## Extrait du document
***

Le même jour, Monsieur … fut entendu par un agent de la police grand-ducale sur son identité et l’itinéraire suivi pour venir au Grand-Duché de Luxembourg.

Il fut encore entendu les 29 octobre et 7 novembre 2003 par un agent du ministère de la Justice sur les motifs à la base de sa demande d’asile.

Par décision du 28 juillet 2004, le ministre de la Justice l’informa que sa demande d’asile avait été refusée. Cette décision est libellée comme suit :

« Il résulte de vos déclarations que vous auriez quitté l’Iran le 30 septembre 2003 pour la Turquie. A Istanbul, vous auriez trouvé un passeur qui vous aurait caché dans son camion jusqu’à Luxembourg.

Vous exposez que vous auriez fait votre service militaire de 1997 à 1998.

Vous n’auriez été membre d’aucun parti politique et vous n’auriez participé à aucune manifestation.

Vous expliquez que, depuis l’université, vous notez vos idées dans de petits carnets d’écolier.

En 1997, en vous promenant dans la rue, vous auriez été accosté par un homme qui vous aurait fait monter, sous la menace d’une arme, dans une automobile. Vous auriez été détenu dans le sous-sol d’une caserne pendant trois jours avant d’être relâché. Pendant ce séjour, vous auriez été interrogé et giflé. Après votre libération, vous auriez encore reçu des coups de téléphone anonymes pendant un mois.

Ensuite, vous n’auriez plus eu d’ennuis jusqu’en 2001. A partir de cette année-là, vous auriez correspondu avec un groupe d’amis par e-mail. Vous auriez eu aussi avec eux des discussions à caractère politique. Ces discussions reprenaient les idées notées dans vos petits carnets. Vous ajoutez qu’un jeune Passdar se serait souvent mêlé à votre groupe et que vous auriez parlé devant lui sans vous méfier.

A cette époque, vous auriez aussi fait la connaissance d’un certain AULADI dont le frère aurait été recherché. Les autorités vous auraient alors questionné à propos de cette personne en fuite. Vous seriez passé devant le Tribunal Islamique mais, à part l’inscription d’une hypothèque judiciaire sur la maison de vos parents, vous n’auriez subi aucune condamnation.

En 2003, vous auriez envoyé, de façon anonyme, un article au journal PYKE KHASAR. Vous y auriez exposé les problèmes de chômage de votre région. L’article n’aurait pas été publié mais on vous aurait dit que votre domicile aurait fait l’objet d’une perquisition.

Des effets personnels auraient été saisis. Vous auriez alors décidé de quitter l’Iran.

***

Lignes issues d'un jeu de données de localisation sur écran

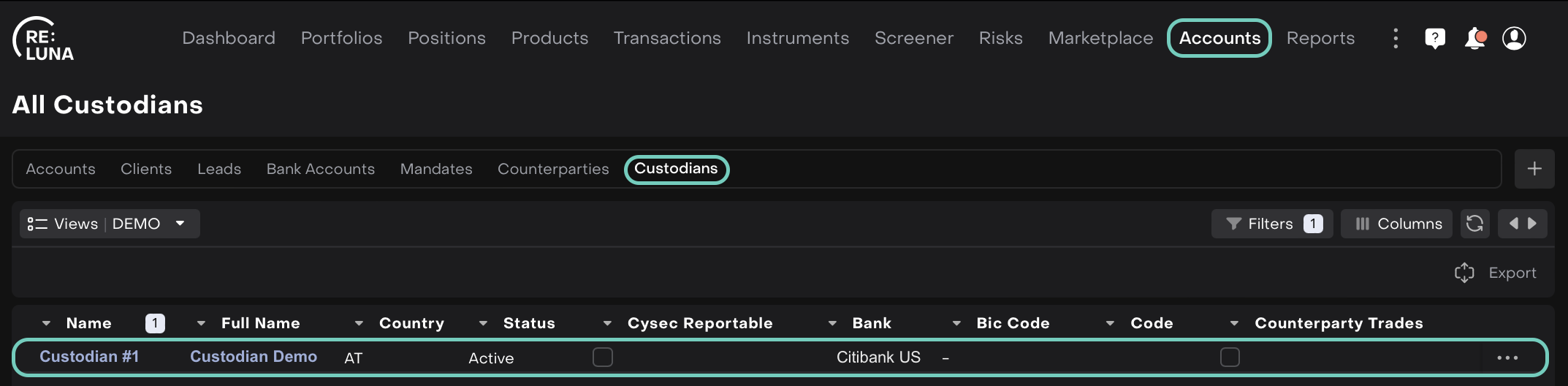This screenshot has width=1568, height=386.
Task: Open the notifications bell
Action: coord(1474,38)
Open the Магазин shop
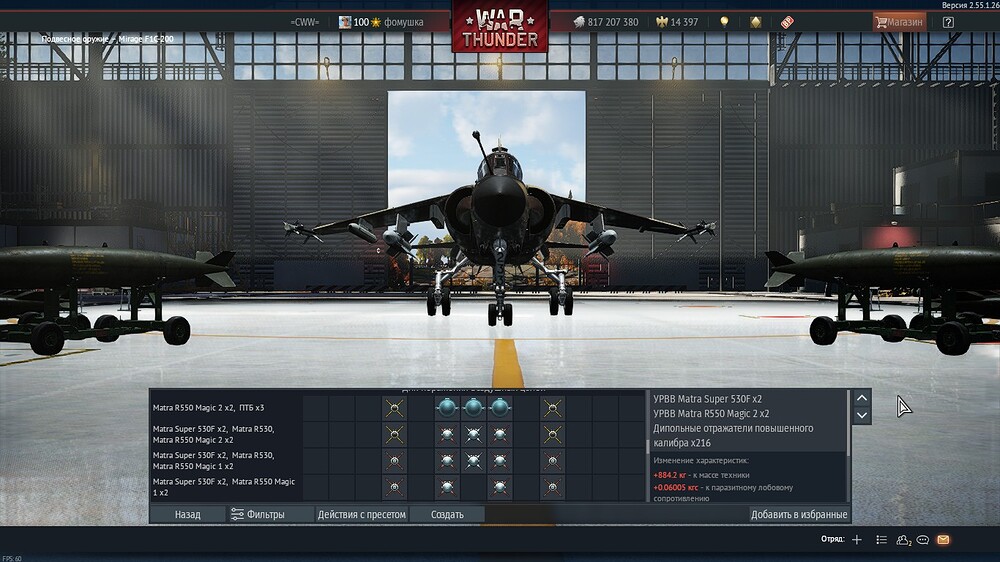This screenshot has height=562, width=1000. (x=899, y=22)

***

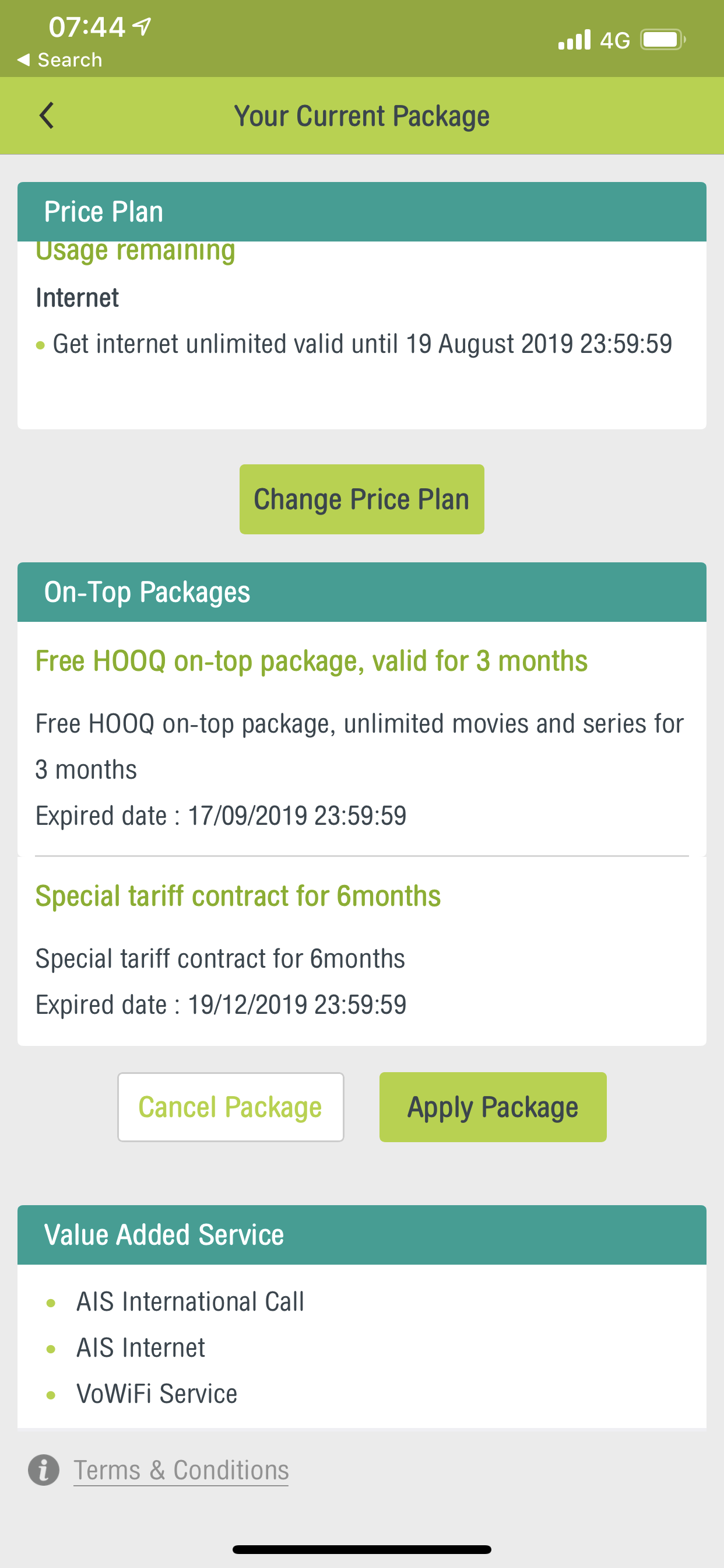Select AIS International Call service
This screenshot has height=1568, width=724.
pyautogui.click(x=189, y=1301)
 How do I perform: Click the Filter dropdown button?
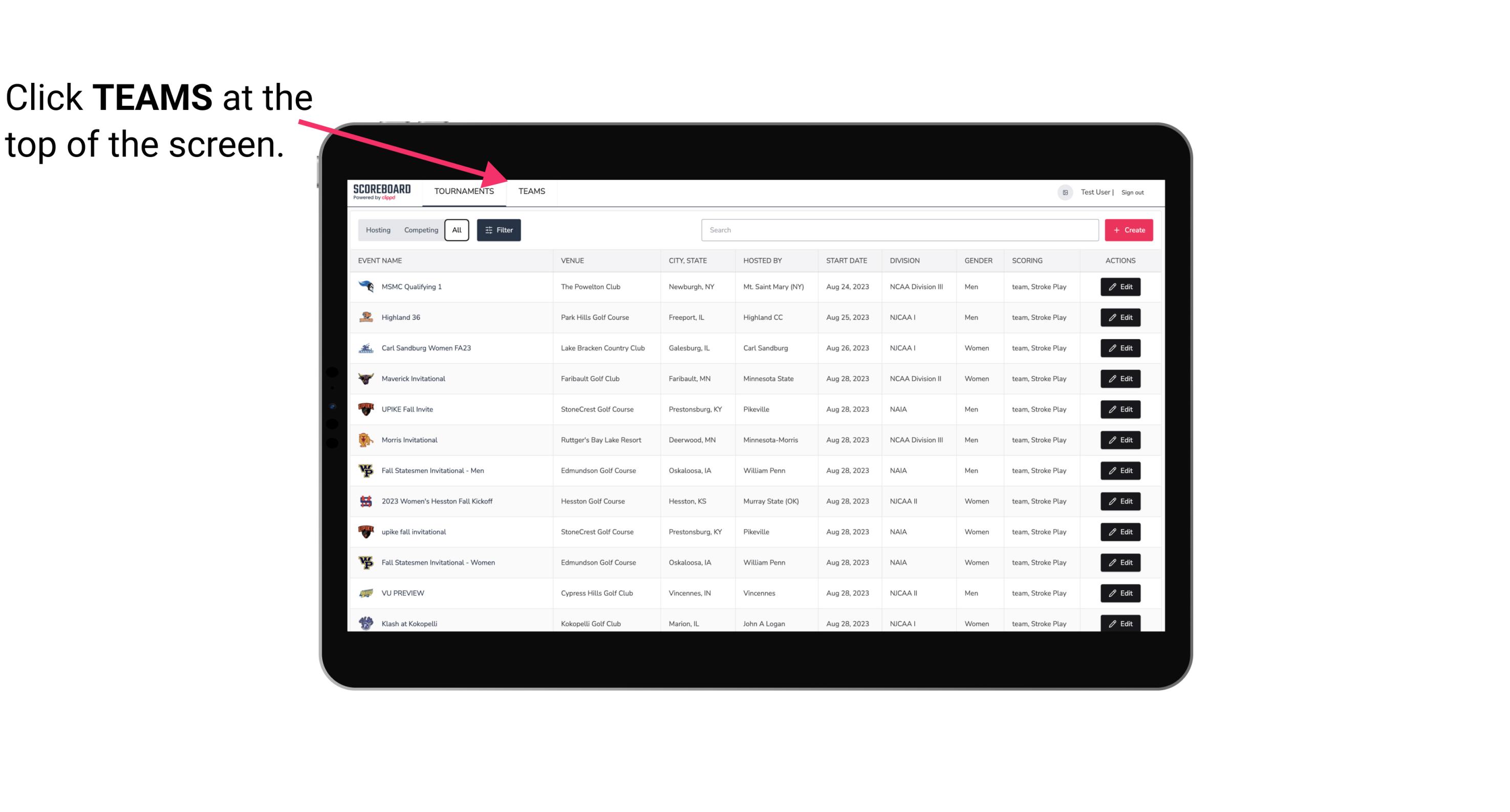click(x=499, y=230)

***

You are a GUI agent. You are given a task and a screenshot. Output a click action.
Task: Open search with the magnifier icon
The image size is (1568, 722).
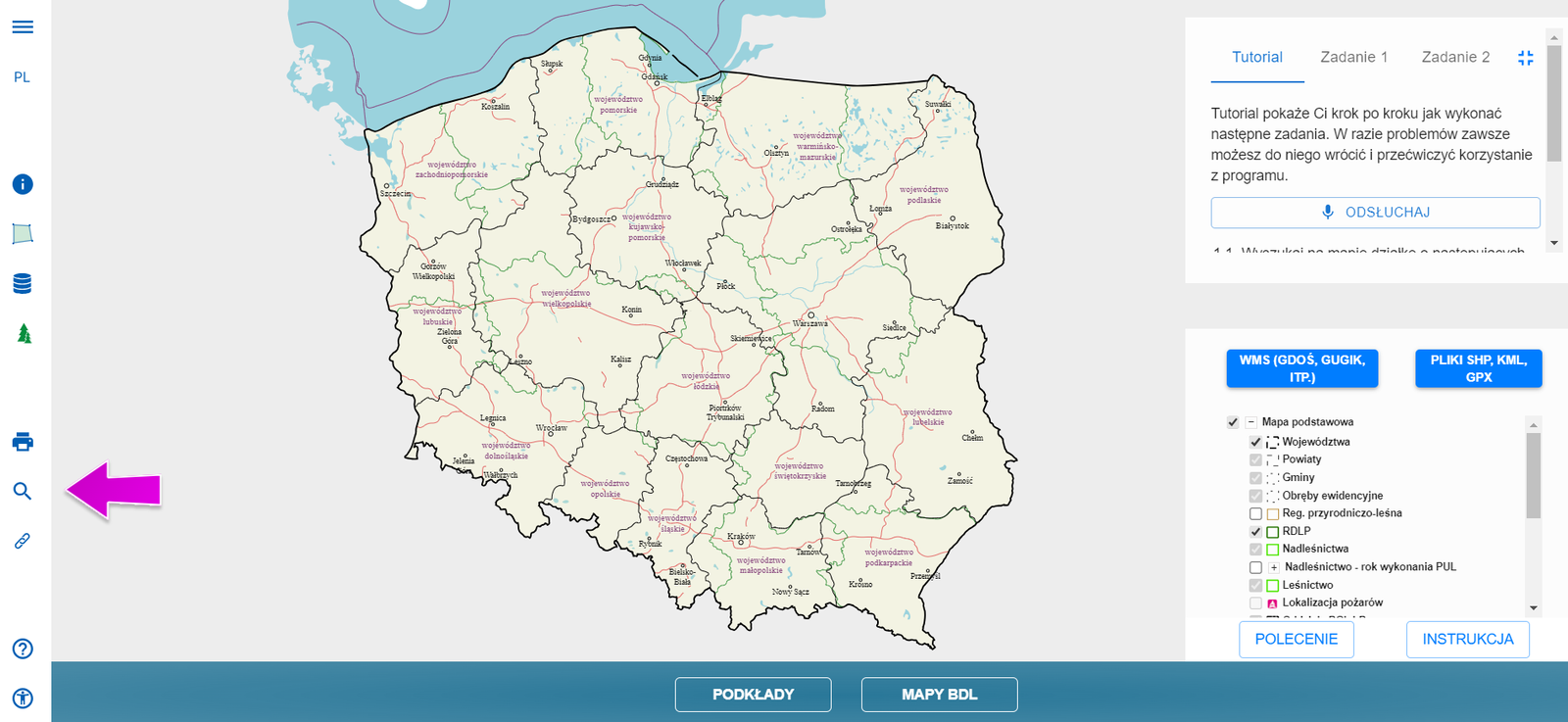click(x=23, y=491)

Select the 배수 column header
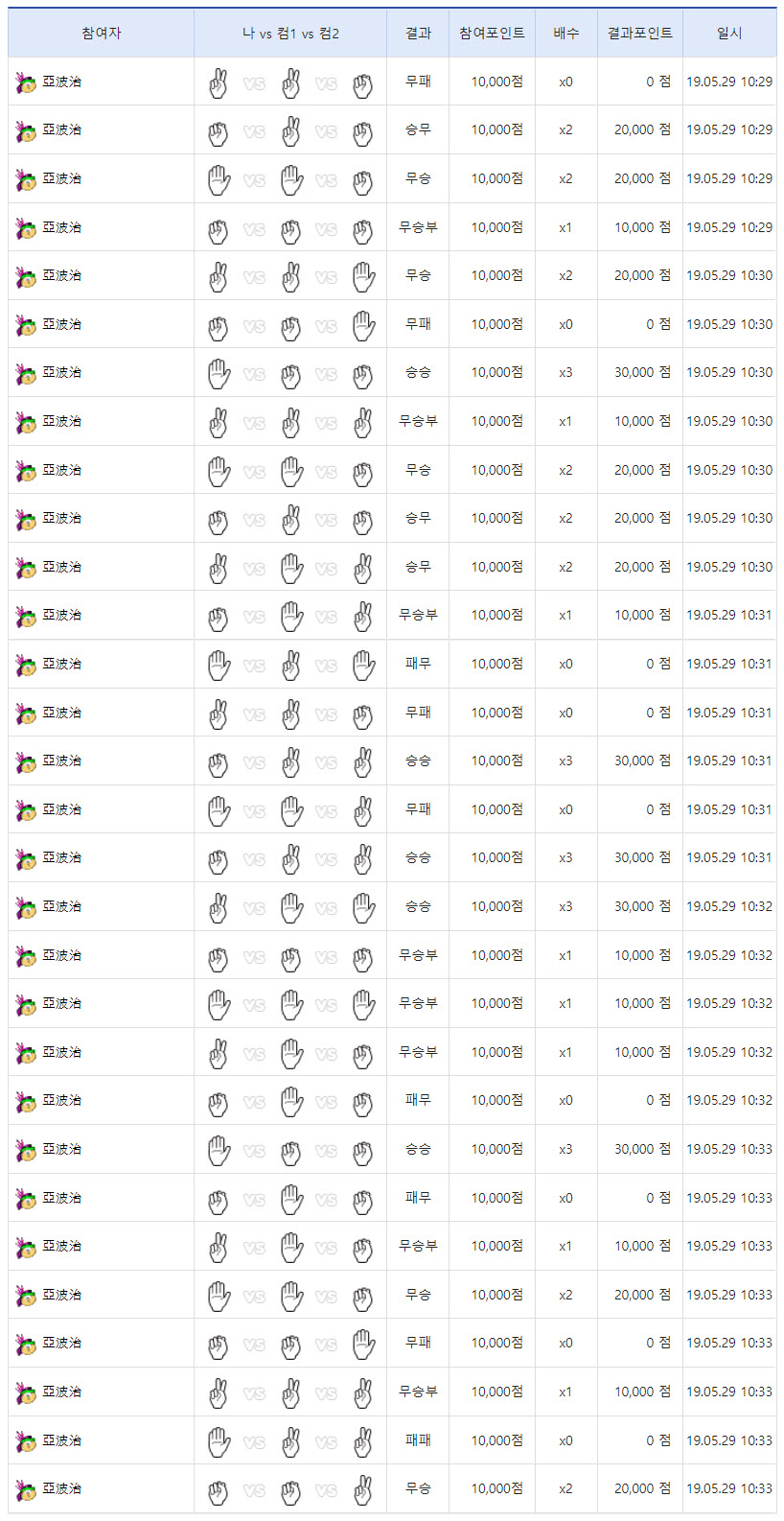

***

## Consignes
a) Recopiez le passage de l'extrait sur la demande d'asile qui s'ouvre sur les mots « A cette époque, vous » et se clôt sur « de quitter l’Iran. ».
b) Mettez sous forme de tableau Markdown, avec les colonnes Position et Contenu, les lignes du jeu de données allant de celle qui contient « Select AIS International Call service » jusqu'à celle qui contient « click(x=499, y=230) », ces deux lignes comprises. Omettez les lignes vides et laissez les images de côté.
L'extrait et les lignes ne proviennent pas de la même source.

## Réponses par tâche
a)
A cette époque, vous auriez aussi fait la connaissance d’un certain AULADI dont le frère aurait été recherché. Les autorités vous auraient alors questionné à propos de cette personne en fuite. Vous seriez passé devant le Tribunal Islamique mais, à part l’inscription d’une hypothèque judiciaire sur la maison de vos parents, vous n’auriez subi aucune condamnation.

En 2003, vous auriez envoyé, de façon anonyme, un article au journal PYKE KHASAR. Vous y auriez exposé les problèmes de chômage de votre région. L’article n’aurait pas été publié mais on vous aurait dit que votre domicile aurait fait l’objet d’une perquisition.

Des effets personnels auraient été saisis. Vous auriez alors décidé de quitter l’Iran.

b)
| Position | Contenu |
|---|---|
| 1 | Select AIS International Call service |
| 2 | This screenshot has height=1568, width=724. |
| 3 | pyautogui.click(x=189, y=1301) |
| 4 |  How do I perform: Click the Filter dropdown button? |
| 5 | click(x=499, y=230) |